- How to complete this task
For this exercise, an exact copy is needed of only the lines from the one containing "Check the Status-code column checkbox" through the end of the data, with pictures left out.
Segment Start: Materials provided
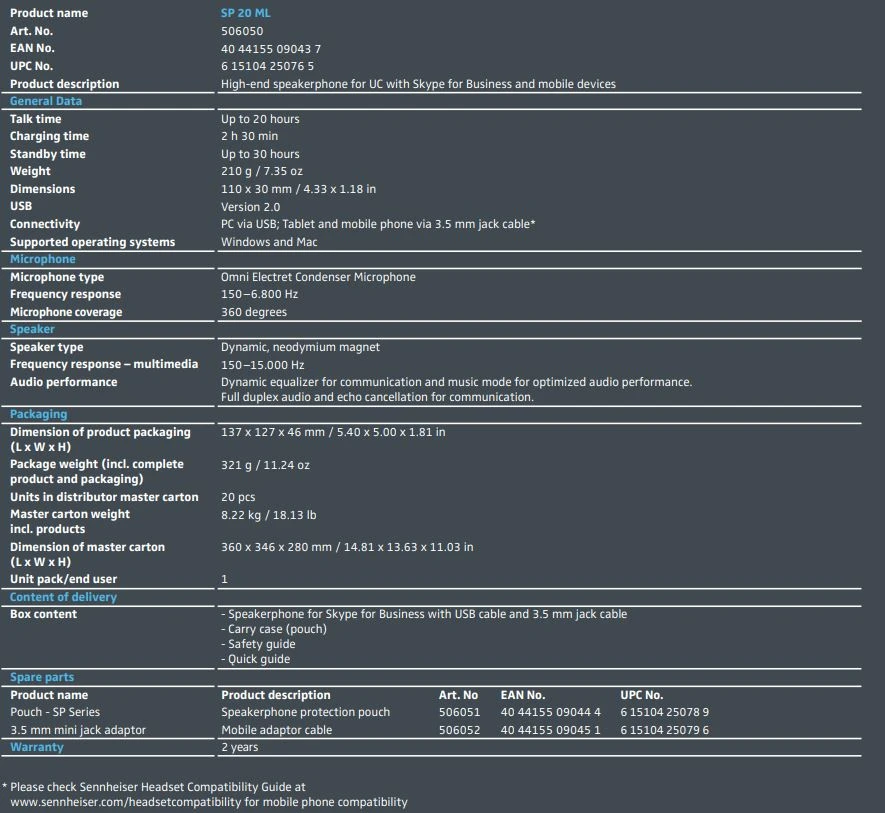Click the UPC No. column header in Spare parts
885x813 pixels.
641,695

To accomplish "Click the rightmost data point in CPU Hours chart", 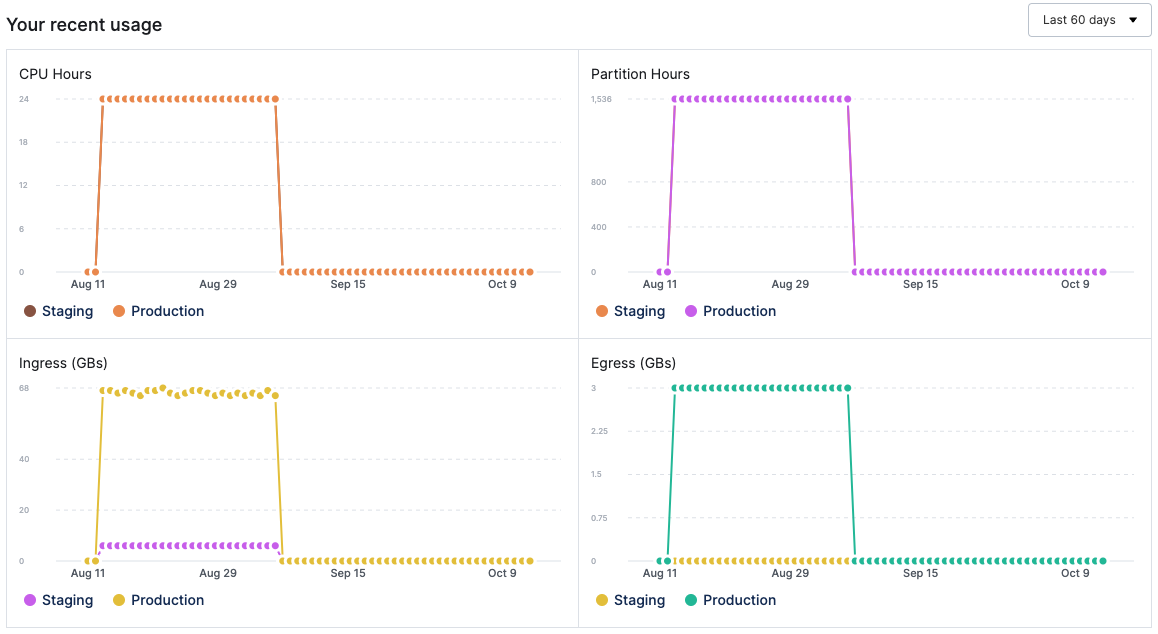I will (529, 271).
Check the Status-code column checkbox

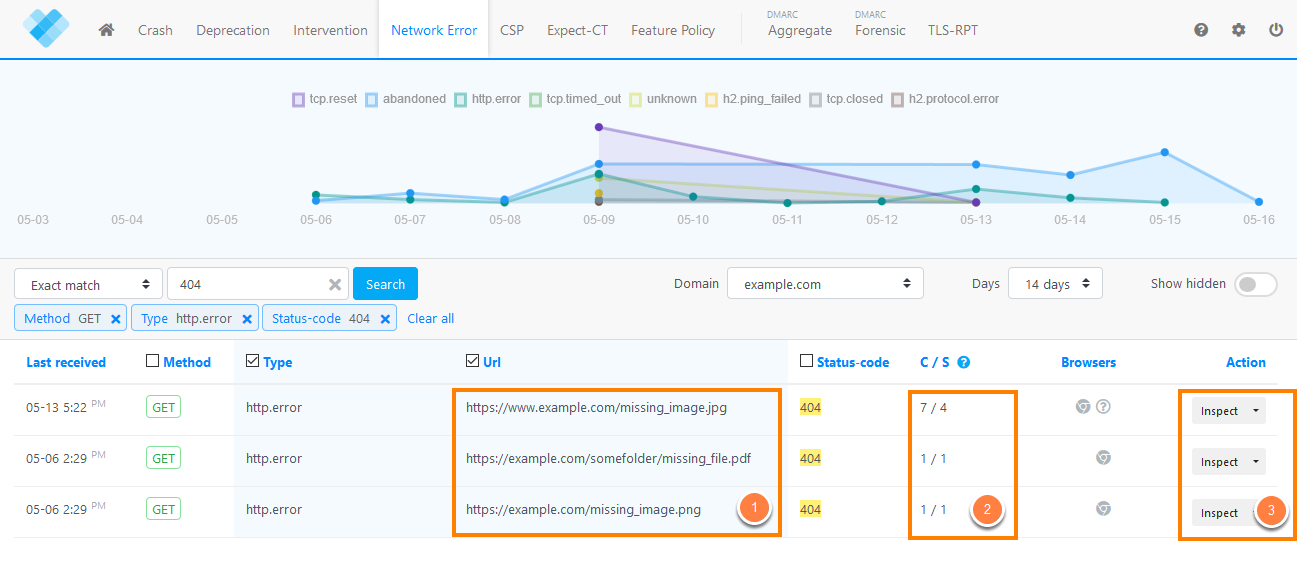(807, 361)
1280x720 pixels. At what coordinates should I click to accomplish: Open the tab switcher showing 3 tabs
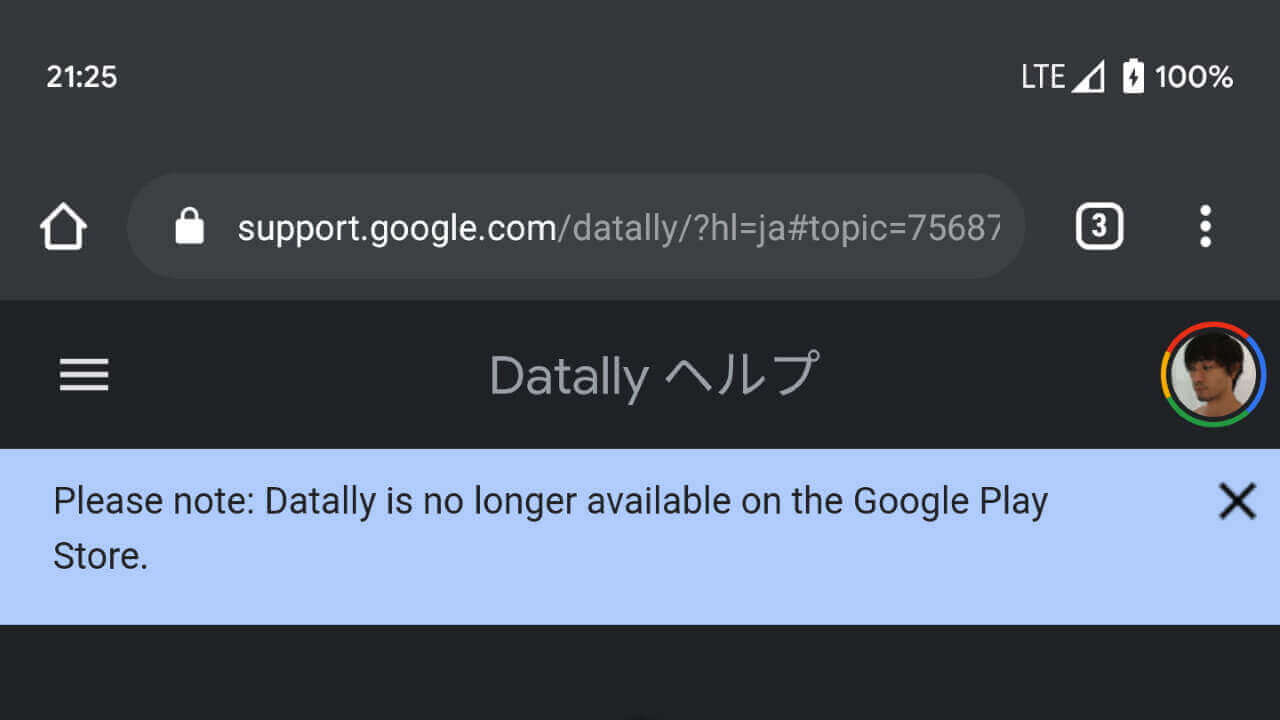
Segment End: Materials provided
- Exercise result
Check the Status-code column checkbox

(807, 361)
1280x720 pixels. At what coordinates should I click to accomplish: Open the tab switcher showing 3 tabs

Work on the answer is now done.